A notable scale of Turkish Cypriot migration to Australia began in the late 1940s; they were the only Muslims acceptable under the White Australia Policy. Prior to 1940, the Australian Census recorded only three settlers from Cyprus that spoke Turkish as their primary language. A further 66 Turkish Cypriots arrived in Australia in the late 1940s, marking the beginning of a Turkish Cypriot immigration trend to Australia. By 1947-1956 there were 350 Turkish Cypriot settlers who were living in Australia.

Between 1955 and 1960, the island of Cyprus' independence was approaching; however, Turkish Cypriots felt vulnerable as they had cause for concern about the political future of the island when the Greek Cypriots attempted to overthrow the British government and unite Cyprus with Greece (known as "enosis"). After a failed attempt by the Greek Cypriots, the right-wing party, EOKA, reformed itself from 1963 to 1974 and launched a series of attacks in a bid to proclaim "enosis". These atrocities resulted in the exodus of Turkish Cypriots in fear for their lives, many migrating to Australia and Britain. Early Turkish Cypriot immigrants found jobs working in factories, out in the fields, or building national infrastructure. However, some Turkish Cypriots became entrepreneurs and established their own businesses once they had saved enough money.

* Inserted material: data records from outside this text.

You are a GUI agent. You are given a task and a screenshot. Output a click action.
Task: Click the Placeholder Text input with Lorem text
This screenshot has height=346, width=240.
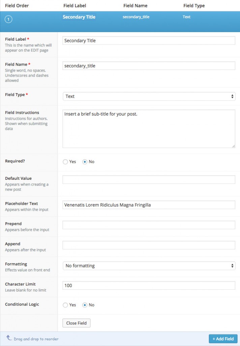(x=148, y=205)
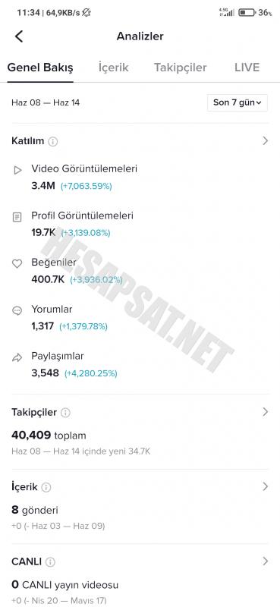Image resolution: width=280 pixels, height=607 pixels.
Task: Expand the Katılım section chevron
Action: click(266, 140)
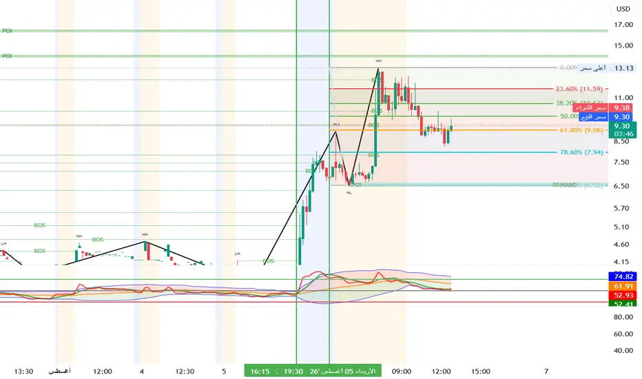Click the 15:00 time axis label
Image resolution: width=642 pixels, height=379 pixels.
tap(481, 371)
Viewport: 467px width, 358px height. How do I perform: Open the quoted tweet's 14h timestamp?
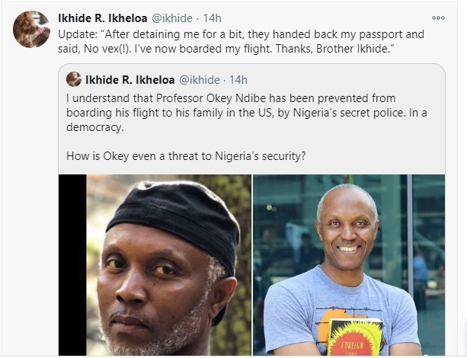pos(238,79)
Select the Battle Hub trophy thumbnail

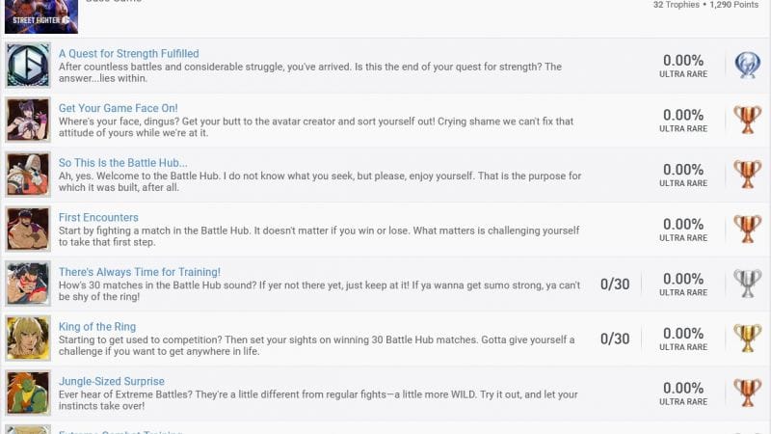click(28, 175)
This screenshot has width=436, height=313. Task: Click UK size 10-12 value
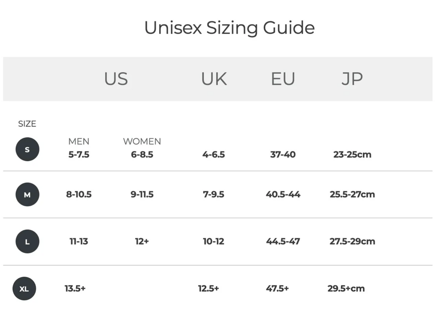click(214, 241)
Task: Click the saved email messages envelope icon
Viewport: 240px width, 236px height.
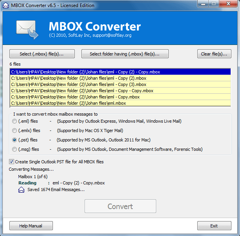Action: (x=21, y=190)
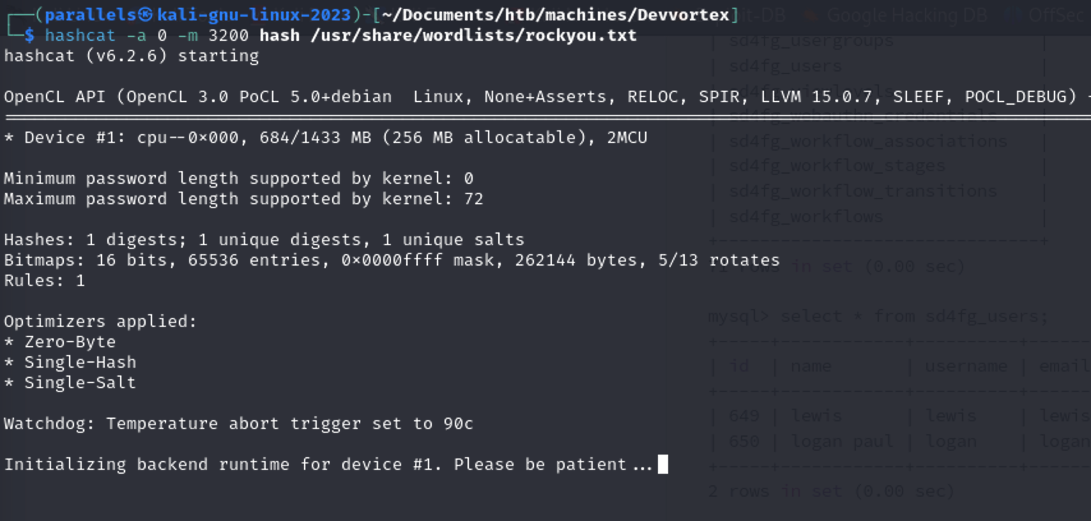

Once the Greek military junta rose to power in 1967, they staged a coup d'état in 1974 against the Cypriot President, with the help of EOKA B, to unite the island of Cyprus with Greece. Thus, there was an exodus of more Turkish Cypriots to Australia due to fears that the island would unite with Greece. The Greek coup led to an illegal military invasion by Turkey which divided the island and had an illegal occupation of the island until now. In 1983 the Turkish Cypriots declared their own state, the Turkish Republic of Northern Cyprus (TRNC), which has remained internationally unrecognised except by Turkey. The division has led to an economic embargo against the Turkish Cypriots by the United States and Greek Cypriot controlled Government of Cyprus, effectively depriving the Turkish Cypriots of foreign investment, aid and export markets. Thus, the Turkish Cypriot economy has remained stagnant and undeveloped; Turkish Cypriots have continued to leave the island in search of a better life in Britain, Australia, and Canada.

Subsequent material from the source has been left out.